You will definitely want to find a therapist whose office is easy for you to get to, has appointment times that work with your schedule and the sessions are at a price you can afford. Some counseling clients will try to see a therapist who charges more than what is in the client’s budget so they end up only going into the office once in a while. Good solid growth seldom happens at that infrequent of an interval.  Now, this doesn’t mean a client has to bring a sleeping bag and be at the office so much they feel like they live there but a rhythm of appointments is very helpful to see any progress.

Does the therapist think like you do?

I can’t tell you how often laughter fills the counseling room when I am working with clients. Laughing while at counseling? Absolutely! Sometimes life is so jacked up we have to laugh. Now that’s my style. I have personally walked through many life challenges and have found that a sense of humor helps soothe some of the intense pain. Do we set out to have a good time in counseling? No, but with the clients who think like I do and see life in a similar way, we find ourselves having a relaxed time while we meet.

When visiting a new therapist, notice if they ask questions or expect you to drive the session. Do they seem engaged in your life story or are suppressing yawns. Take note of how you feel. Do you feel good visiting with the person or does it feel like pulling teeth to keep the conversation flowing? When you leave the session, do you have any nuggets of new insight or a new good book to read?

Basically, was the time you spent with the new therapist worth your efforts and money? If not, keep looking.

In every city there are plenty of counselors to choose from so shop around until you find a good fit. Remember, you are not there to meet the needs of the therapist, but the therapist is there to walk with you on your journey.

A huge red flag is any therapist who makes you feel like you are there for them. It could be a number of ways but if something doesn’t feel right when you meet with a therapist, something probably isn’t right. At least for you and that’s enough evidence to move on.
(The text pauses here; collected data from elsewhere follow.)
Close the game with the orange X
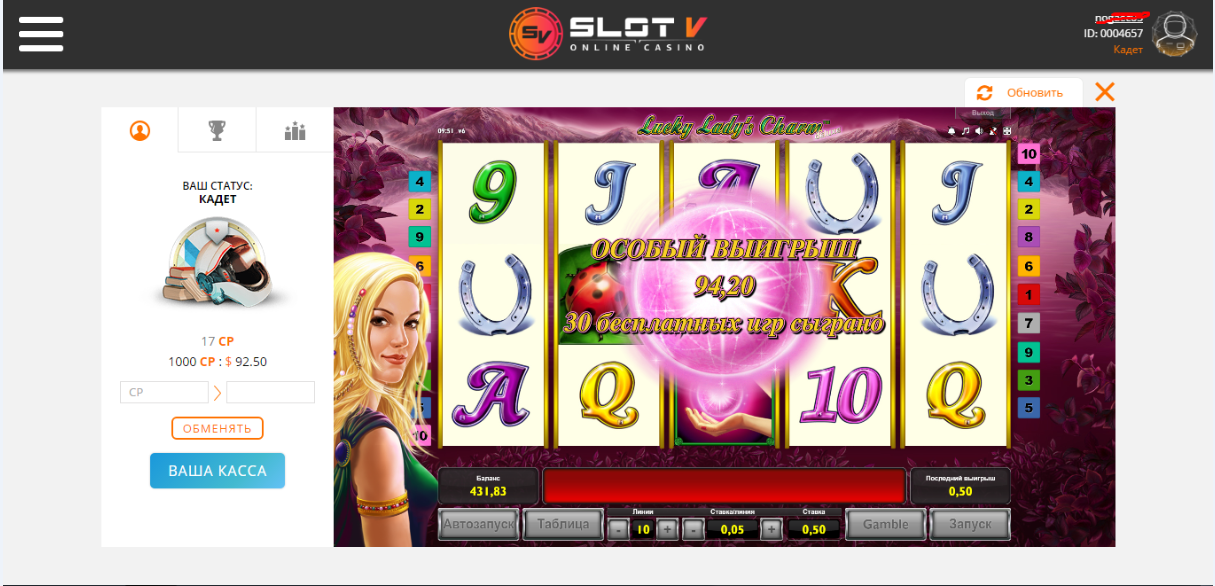Viewport: 1215px width, 586px height. (1104, 92)
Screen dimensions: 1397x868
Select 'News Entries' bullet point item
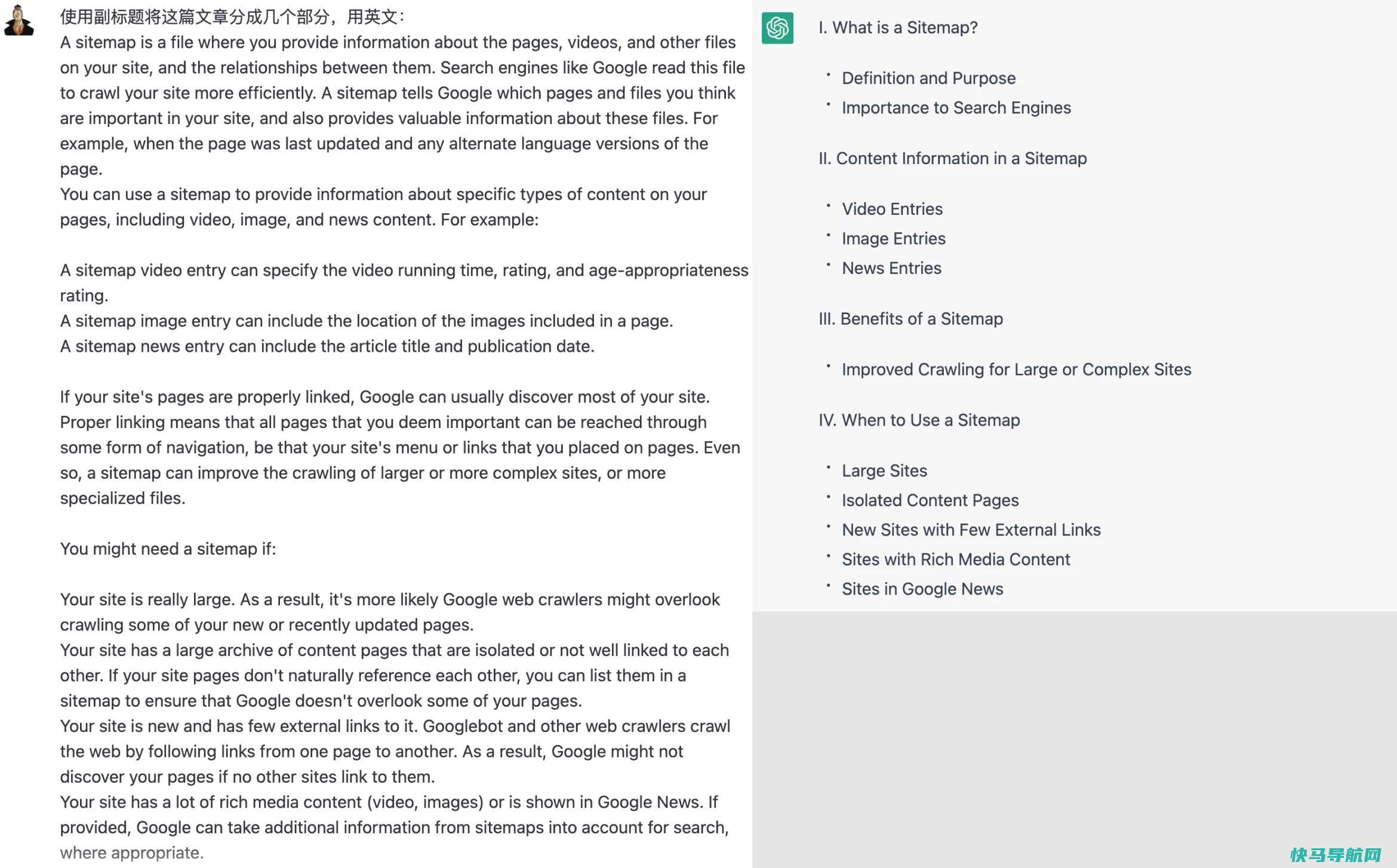(891, 268)
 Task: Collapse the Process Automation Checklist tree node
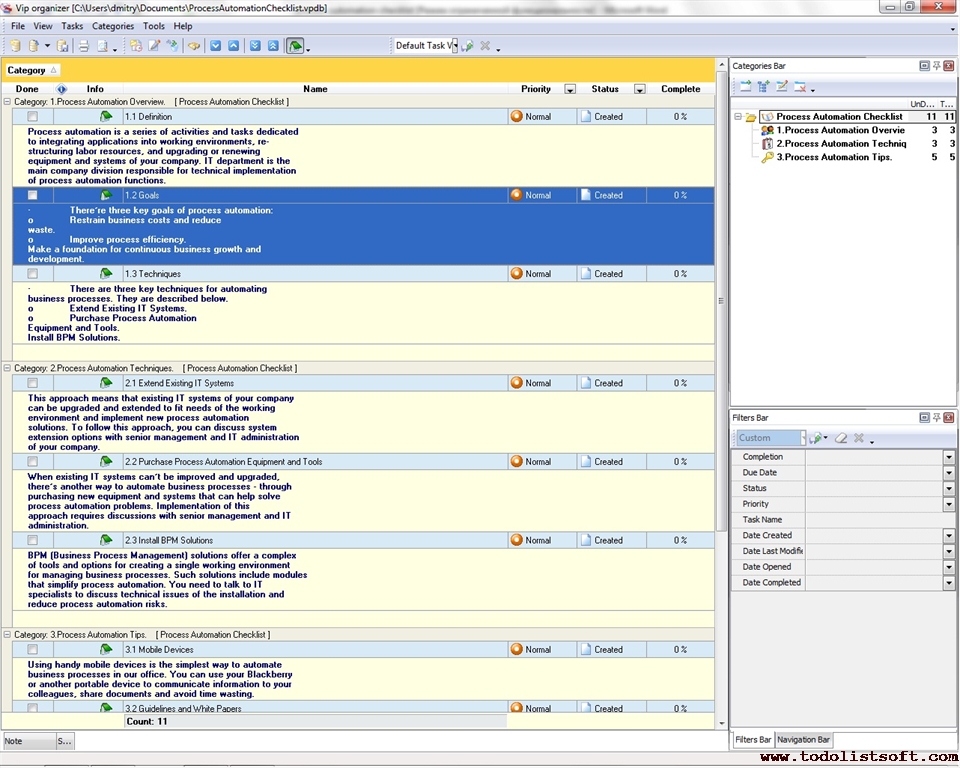[737, 117]
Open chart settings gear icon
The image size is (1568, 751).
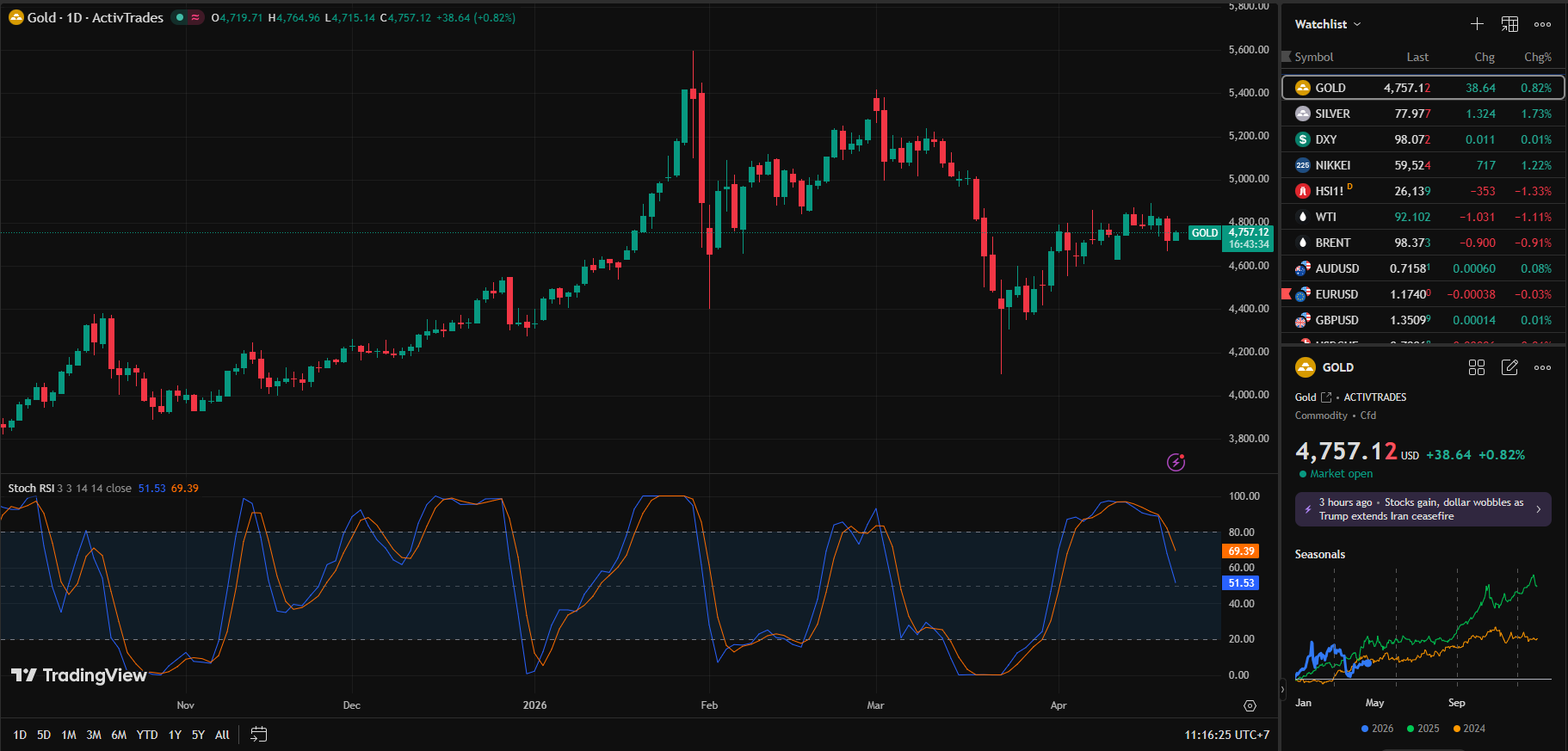[x=1250, y=705]
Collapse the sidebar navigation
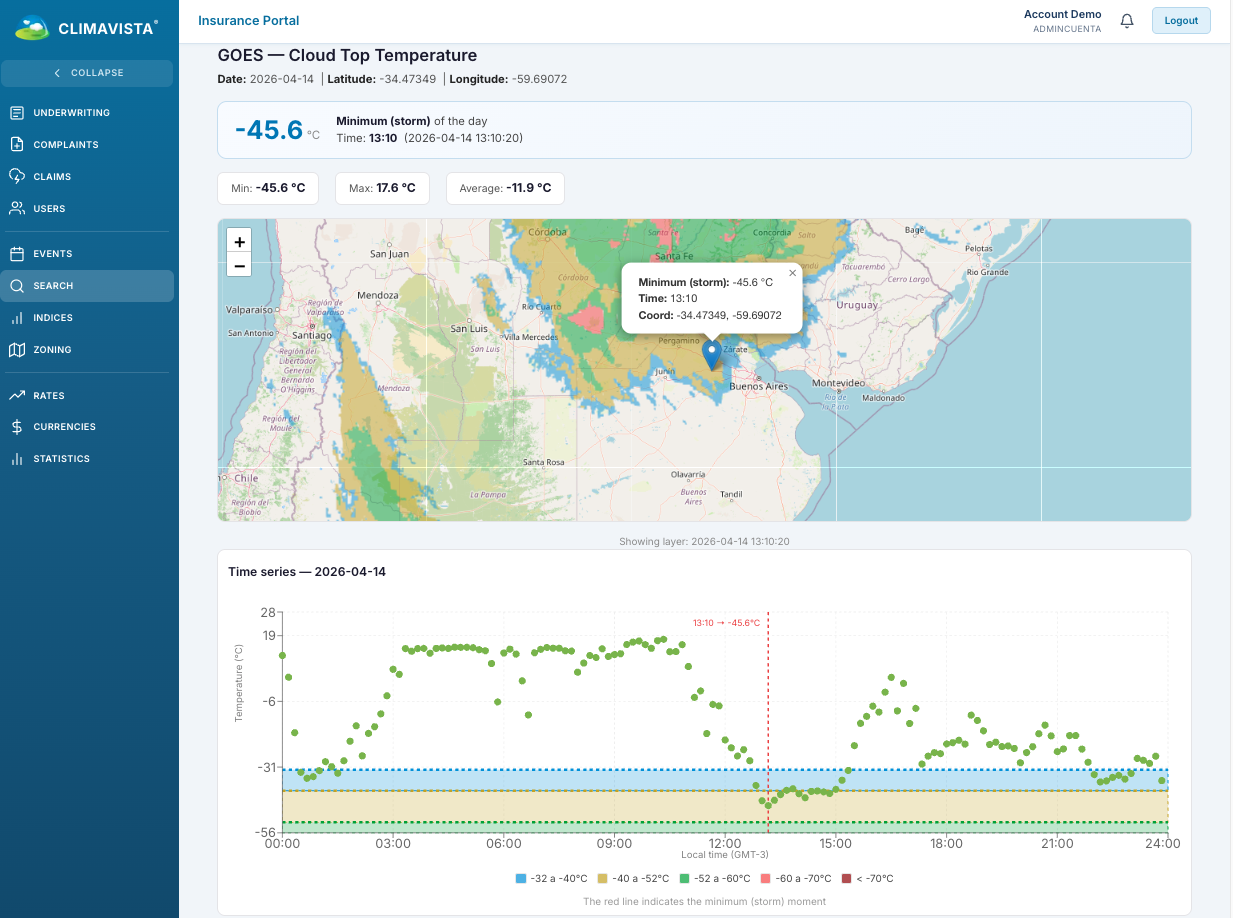Viewport: 1233px width, 918px height. tap(88, 73)
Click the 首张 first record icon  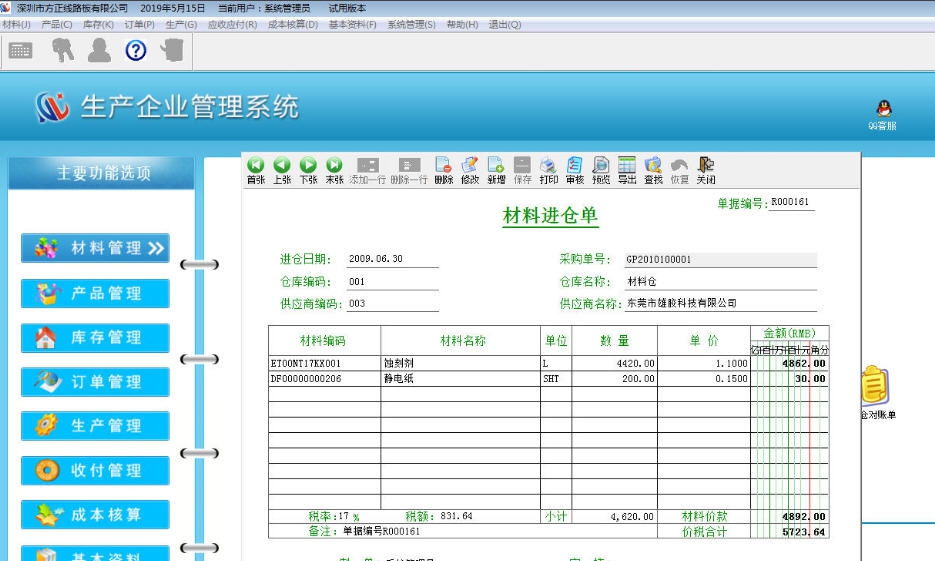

Do you agree with the therapist’s approach?

There are as many therapeutic theories as there are therapists. Most of us have an eclectic mix of theories and interventions that we use. We have key books we like and have go-to handouts that help the majority of our clients. Make sure the approach to working on the problem fits with your own ethics and values. You will find this information out as you visit with a therapist. It may take a few sessions to really know if you are compatible and if you find you are not, don’t reschedule. You owe the therapist no loyalty other than cancelling with enough notice for them to fill the time spot. I have heard that some therapists use guilt with their clients and that is completely unethical. Clients are in charge of their treatment and are free to come and go as they see fit.

On a humorous side, many of us in the field are familiar with a clip that shows exactly what NOT to do as a therapist. I thought I would share it with you as an illustration of a horrendous therapist and for some chuckles The clip is from a Mad TV episode that featured Bob Newhart as the worst therapist on the planet. Go head and take a few minutes to enjoy! I will wait 🙂  “Stop It – Therapy” 

Pretty awful right?! You’d be shocked at how some therapists come across a little similar to Bob’s character or at least that’s how it feels to clients. In some settings, a faith-based therapist may add “and pray more.” It is my personal pet peeve to hear how my fellow counselors have added spiritual guilt to clients.

Now you have a few key areas to think about when looking for a therapist in your area. If you don’t find one you click with, keep looking until you do. I assure you that there is someone out there who is a good fit and will be more than happy to journey with you toward deeper healing and joy.

Keep Dreaming Big!

Shannon

 

One comment on “Finding A Therapist

  • I think the fact that being able to laugh at a trying time in life is important. I never heard any of my counselors laugh.